▶ [Entries shown]:
+++++

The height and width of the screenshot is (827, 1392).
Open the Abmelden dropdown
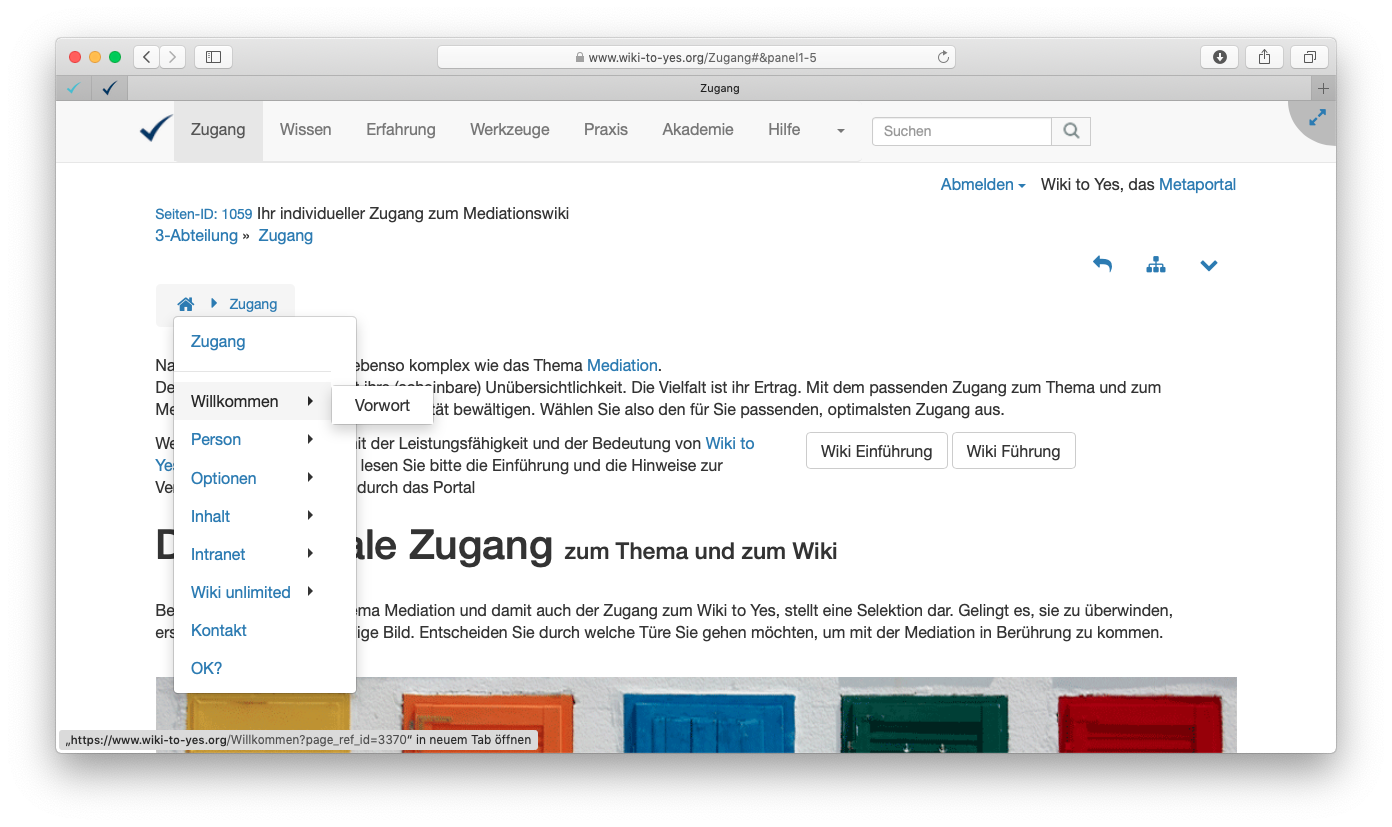(982, 185)
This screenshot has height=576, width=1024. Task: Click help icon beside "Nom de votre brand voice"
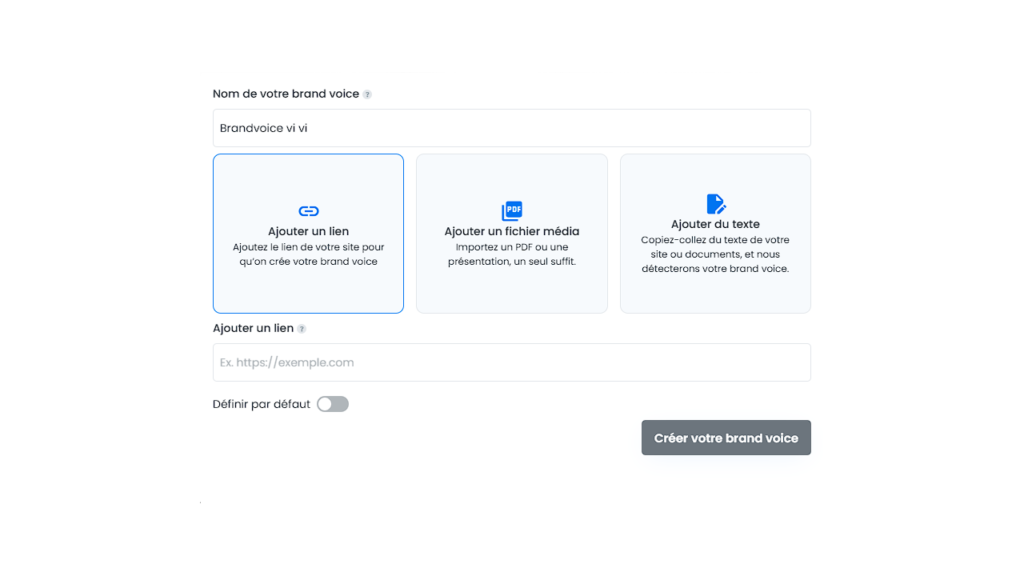pyautogui.click(x=367, y=95)
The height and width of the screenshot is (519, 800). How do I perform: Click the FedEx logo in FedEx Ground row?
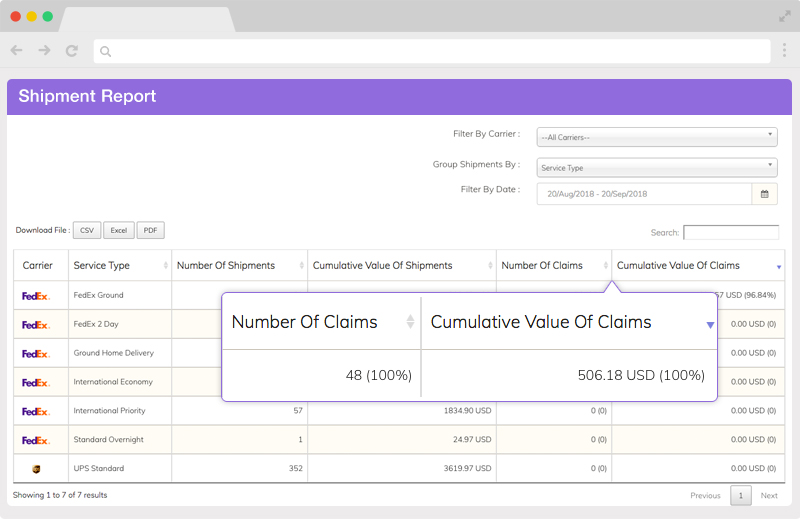36,295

+++++

▶ [Task objective]: The output is to be the material in full and unaltered, with pictures omitted.

▶ [Result of the task]:
The height and width of the screenshot is (827, 1392).
Open the Abmelden dropdown
(982, 185)
This screenshot has height=576, width=1024. Task: Click help icon beside "Nom de votre brand voice"
pyautogui.click(x=367, y=95)
The height and width of the screenshot is (519, 800). How do I perform: Click the FedEx logo in FedEx Ground row?
36,295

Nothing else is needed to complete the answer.